Following a recent judgment by the Federal Labour Court (Bundesarbeitsgericht, BAG), discriminatory dismissals will also be invalid in small operations in which the strict rules protecting employees against dismissals do not apply (judgment dated 23 July 2015, docket number 6 AZR 457/14).


In the case at hand, the plaintiff, an employee, worked in a doctor’s office as an assistant. Aside from her, there were four other employees who were all younger. At the time of termination, the employee predominantly worked in the practice’s laboratory.


In May 2013, her employer dismissed her due to changes in the laboratory services, which required a restructuring. In the termination letter, the employer specified that she was dismissed and also referred to her as having reached pension age. The other – younger – employees were not given notice.
The employee subsequently brought an unfair dismissal claim, arguing that she had been selected for dismissal due to her advanced age. The employer stated that he had only intended to be friendly when he referred to her pension age in order to explain why she was selected. Due to the entrepreneurial changes, the need for laboratory services had decreased by 70-80%. Also, the employer argued that the other employees were better qualified, which is why the employee was selected for dismissal.

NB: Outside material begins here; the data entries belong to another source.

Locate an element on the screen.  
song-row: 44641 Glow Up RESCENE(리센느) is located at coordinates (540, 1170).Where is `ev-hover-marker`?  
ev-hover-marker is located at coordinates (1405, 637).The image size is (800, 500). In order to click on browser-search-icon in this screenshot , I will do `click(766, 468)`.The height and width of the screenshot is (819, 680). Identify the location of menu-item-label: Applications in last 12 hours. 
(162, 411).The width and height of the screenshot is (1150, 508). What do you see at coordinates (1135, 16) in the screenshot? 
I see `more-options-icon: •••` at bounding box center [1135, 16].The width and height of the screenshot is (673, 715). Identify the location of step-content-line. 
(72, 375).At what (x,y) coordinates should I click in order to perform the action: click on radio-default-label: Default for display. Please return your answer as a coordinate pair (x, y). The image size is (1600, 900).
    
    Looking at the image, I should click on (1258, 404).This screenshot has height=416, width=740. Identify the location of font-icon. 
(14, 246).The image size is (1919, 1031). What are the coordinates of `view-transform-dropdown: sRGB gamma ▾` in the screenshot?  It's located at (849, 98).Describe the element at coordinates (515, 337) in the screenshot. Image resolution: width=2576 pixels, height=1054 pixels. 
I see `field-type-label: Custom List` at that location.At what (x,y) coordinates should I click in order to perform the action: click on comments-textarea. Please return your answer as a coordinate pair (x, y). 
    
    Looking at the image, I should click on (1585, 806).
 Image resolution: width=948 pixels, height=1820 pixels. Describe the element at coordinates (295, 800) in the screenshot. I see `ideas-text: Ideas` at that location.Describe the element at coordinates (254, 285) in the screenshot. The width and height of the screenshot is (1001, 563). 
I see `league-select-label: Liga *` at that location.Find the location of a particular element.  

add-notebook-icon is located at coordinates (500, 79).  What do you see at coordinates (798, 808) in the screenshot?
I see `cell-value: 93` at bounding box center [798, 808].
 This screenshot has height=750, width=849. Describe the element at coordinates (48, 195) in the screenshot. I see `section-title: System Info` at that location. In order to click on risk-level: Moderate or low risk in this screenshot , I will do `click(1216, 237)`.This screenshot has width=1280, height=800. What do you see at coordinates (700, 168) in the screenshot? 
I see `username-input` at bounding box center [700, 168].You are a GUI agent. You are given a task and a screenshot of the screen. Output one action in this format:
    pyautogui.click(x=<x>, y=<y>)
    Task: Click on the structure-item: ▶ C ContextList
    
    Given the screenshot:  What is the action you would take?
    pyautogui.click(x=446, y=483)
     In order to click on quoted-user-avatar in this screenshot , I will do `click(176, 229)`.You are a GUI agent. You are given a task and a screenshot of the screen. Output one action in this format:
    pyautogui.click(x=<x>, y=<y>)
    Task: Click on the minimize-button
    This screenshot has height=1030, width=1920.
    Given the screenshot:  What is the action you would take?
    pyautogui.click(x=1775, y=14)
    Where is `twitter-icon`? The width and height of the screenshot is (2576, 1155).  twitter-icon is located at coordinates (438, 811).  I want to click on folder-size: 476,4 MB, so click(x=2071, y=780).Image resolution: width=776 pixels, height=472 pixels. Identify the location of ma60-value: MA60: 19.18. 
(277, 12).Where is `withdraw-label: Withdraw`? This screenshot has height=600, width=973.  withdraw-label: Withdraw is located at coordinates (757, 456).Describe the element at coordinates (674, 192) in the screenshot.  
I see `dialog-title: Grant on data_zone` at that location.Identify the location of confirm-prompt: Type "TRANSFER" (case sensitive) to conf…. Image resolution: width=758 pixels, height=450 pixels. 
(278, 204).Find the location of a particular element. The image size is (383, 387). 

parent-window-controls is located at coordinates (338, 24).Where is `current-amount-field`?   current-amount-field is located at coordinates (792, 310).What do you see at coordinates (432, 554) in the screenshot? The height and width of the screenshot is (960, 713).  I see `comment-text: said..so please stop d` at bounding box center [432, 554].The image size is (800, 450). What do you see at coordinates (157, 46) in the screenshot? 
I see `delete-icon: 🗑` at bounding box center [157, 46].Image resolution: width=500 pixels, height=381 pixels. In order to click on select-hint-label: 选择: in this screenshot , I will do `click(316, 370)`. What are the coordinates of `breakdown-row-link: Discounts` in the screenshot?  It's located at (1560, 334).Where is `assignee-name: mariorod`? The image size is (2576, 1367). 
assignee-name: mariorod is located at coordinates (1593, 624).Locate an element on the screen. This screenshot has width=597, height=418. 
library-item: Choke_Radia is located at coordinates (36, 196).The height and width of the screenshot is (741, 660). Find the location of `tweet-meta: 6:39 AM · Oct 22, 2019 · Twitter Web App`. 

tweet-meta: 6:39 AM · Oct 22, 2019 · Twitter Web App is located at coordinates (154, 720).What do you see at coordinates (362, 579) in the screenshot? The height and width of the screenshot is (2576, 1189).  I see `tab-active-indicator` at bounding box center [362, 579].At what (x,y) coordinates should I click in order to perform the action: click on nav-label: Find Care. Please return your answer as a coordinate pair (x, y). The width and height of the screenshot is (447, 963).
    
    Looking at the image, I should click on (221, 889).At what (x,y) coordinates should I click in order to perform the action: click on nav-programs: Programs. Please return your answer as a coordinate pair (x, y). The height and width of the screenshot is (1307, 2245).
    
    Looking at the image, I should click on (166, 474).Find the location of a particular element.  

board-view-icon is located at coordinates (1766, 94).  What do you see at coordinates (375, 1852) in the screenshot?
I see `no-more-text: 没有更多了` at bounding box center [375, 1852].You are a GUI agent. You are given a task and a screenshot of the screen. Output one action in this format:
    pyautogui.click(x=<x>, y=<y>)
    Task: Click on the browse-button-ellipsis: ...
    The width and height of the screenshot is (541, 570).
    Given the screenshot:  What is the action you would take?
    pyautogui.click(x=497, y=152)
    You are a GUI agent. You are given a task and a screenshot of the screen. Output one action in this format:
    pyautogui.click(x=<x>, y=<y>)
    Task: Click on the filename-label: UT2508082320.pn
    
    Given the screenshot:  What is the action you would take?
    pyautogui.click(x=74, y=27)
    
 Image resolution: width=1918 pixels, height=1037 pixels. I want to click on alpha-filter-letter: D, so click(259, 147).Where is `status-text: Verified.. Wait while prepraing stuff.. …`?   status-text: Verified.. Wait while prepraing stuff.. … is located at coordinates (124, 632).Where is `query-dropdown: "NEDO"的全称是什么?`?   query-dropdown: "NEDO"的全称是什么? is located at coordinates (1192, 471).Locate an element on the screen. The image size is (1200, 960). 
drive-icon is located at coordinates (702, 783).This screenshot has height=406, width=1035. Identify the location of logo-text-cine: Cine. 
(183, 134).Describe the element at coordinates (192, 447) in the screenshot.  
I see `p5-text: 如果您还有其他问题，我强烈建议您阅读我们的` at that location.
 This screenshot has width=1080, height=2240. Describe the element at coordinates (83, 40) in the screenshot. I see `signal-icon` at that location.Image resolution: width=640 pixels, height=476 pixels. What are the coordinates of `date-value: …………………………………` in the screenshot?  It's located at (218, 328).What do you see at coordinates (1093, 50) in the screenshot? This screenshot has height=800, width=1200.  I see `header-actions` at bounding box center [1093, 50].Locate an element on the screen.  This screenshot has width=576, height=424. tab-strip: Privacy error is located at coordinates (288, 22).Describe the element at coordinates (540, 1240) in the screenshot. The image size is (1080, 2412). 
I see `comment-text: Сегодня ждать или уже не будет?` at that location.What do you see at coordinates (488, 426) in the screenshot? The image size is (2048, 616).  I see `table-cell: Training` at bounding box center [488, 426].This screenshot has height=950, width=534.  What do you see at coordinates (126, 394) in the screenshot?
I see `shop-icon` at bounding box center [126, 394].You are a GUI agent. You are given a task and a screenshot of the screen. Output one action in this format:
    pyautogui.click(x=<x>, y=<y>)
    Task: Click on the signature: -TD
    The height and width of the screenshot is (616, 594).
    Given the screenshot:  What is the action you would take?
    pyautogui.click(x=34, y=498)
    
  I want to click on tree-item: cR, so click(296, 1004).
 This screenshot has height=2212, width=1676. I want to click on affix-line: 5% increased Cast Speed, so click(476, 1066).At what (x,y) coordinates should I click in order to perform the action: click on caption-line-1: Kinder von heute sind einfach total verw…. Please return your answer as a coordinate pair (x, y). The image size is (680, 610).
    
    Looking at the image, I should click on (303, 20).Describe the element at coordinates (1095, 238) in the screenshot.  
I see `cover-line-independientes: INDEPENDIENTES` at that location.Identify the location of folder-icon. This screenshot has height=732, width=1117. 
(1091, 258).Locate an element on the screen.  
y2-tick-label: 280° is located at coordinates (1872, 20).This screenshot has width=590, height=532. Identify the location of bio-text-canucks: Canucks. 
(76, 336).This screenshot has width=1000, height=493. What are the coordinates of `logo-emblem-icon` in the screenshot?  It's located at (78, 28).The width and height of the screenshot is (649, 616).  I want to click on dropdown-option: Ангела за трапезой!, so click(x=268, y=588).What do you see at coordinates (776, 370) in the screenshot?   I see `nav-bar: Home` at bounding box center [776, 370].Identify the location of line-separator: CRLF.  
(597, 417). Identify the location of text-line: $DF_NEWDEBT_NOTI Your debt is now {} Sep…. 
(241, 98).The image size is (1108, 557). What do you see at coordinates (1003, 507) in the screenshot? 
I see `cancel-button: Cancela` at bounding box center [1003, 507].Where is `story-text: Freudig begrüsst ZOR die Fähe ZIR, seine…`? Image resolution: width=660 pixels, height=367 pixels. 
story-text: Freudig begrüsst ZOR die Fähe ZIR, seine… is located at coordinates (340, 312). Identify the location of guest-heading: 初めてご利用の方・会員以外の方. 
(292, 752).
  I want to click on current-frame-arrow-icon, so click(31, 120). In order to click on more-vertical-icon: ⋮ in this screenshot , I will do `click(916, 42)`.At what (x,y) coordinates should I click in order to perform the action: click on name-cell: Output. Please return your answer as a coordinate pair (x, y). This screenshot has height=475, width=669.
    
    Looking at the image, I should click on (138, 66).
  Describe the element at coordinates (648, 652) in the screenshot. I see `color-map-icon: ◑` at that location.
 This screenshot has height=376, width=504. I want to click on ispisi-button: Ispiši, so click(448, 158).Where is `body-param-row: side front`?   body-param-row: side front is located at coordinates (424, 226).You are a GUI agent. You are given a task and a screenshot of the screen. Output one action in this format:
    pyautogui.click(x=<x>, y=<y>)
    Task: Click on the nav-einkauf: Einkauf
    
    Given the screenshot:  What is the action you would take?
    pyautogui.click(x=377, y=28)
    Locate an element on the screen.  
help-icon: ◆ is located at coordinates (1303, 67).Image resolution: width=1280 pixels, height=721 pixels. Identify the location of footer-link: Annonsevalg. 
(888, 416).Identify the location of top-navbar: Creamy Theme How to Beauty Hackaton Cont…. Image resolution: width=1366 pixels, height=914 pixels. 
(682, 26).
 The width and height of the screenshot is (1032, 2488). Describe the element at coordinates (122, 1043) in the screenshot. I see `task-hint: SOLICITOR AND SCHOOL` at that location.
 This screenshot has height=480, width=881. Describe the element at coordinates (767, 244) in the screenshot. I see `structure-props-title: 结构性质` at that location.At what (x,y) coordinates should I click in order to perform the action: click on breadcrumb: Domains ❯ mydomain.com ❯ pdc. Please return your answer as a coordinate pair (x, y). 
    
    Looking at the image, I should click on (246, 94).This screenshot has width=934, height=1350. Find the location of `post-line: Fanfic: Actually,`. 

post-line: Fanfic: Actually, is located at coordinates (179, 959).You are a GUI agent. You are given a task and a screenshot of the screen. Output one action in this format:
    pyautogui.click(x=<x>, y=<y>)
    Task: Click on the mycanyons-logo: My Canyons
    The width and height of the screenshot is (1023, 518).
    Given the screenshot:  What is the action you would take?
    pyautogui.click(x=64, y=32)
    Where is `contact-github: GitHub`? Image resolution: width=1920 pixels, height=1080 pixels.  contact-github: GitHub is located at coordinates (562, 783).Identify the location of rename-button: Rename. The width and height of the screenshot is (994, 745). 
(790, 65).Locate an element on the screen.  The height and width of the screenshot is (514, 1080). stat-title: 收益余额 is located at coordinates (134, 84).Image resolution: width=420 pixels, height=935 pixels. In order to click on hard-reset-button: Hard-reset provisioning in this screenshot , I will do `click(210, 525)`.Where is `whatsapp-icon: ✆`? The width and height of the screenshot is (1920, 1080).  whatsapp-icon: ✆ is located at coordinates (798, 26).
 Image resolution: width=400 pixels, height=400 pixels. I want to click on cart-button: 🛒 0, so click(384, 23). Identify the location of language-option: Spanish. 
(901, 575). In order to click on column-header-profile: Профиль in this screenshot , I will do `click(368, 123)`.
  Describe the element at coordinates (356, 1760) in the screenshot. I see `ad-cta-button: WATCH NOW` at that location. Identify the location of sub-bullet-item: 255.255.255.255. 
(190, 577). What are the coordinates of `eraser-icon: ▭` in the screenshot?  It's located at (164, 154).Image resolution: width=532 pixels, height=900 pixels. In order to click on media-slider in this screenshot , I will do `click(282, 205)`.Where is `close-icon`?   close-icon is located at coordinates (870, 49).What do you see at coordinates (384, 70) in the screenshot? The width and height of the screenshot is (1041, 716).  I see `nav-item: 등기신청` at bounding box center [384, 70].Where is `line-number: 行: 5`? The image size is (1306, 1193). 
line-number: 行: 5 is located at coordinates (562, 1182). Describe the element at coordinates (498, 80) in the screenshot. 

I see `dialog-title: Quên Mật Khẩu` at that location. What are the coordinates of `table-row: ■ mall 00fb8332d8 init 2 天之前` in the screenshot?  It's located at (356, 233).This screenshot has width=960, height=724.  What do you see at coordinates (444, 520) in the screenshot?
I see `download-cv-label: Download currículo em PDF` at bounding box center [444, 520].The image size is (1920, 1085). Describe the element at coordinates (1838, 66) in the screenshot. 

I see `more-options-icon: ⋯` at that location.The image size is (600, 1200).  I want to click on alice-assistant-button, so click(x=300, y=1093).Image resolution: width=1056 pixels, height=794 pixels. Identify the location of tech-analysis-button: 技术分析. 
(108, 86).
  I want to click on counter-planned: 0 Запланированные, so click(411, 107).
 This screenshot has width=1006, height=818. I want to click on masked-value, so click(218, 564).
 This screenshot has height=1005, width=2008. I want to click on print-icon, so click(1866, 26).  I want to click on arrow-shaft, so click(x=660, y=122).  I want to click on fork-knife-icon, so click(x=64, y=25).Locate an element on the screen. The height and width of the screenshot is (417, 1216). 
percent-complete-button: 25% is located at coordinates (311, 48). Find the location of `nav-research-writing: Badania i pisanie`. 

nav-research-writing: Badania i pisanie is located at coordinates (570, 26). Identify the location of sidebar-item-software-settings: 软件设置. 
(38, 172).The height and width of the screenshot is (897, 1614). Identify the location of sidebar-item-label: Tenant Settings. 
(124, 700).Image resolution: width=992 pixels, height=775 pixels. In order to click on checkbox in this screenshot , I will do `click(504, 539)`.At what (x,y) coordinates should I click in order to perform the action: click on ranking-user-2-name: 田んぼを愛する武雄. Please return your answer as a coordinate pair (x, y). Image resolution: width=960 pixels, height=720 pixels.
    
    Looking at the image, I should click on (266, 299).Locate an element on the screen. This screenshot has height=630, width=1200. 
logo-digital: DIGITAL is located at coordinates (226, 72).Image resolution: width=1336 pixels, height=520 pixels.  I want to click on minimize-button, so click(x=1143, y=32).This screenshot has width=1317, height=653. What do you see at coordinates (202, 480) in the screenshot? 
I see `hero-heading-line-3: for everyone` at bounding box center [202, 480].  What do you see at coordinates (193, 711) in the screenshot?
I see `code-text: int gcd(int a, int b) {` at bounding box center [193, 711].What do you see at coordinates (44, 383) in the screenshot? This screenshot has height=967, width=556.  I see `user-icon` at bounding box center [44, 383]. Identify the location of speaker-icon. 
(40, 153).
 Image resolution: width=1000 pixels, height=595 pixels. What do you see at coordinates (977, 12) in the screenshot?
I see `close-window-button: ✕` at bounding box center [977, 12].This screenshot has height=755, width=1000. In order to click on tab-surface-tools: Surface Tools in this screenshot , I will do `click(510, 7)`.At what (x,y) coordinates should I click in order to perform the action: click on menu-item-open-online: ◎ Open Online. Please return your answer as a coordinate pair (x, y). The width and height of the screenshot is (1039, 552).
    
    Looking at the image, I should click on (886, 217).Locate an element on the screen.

While the courts of first and second instance dismissed the claim, the Federal Labour Court reversed these decisions. The court held that the dismissal was discriminatory on grounds of age. As the employer had referred to the employee’s age in the dismissal letter, there was sufficient proof to assume that age was a determining factor for the dismissal. As the burden of proof to demonstrate that age did not influence the decision was then on the employer, who was unable to demonstrate this, the employee therefore prevailed.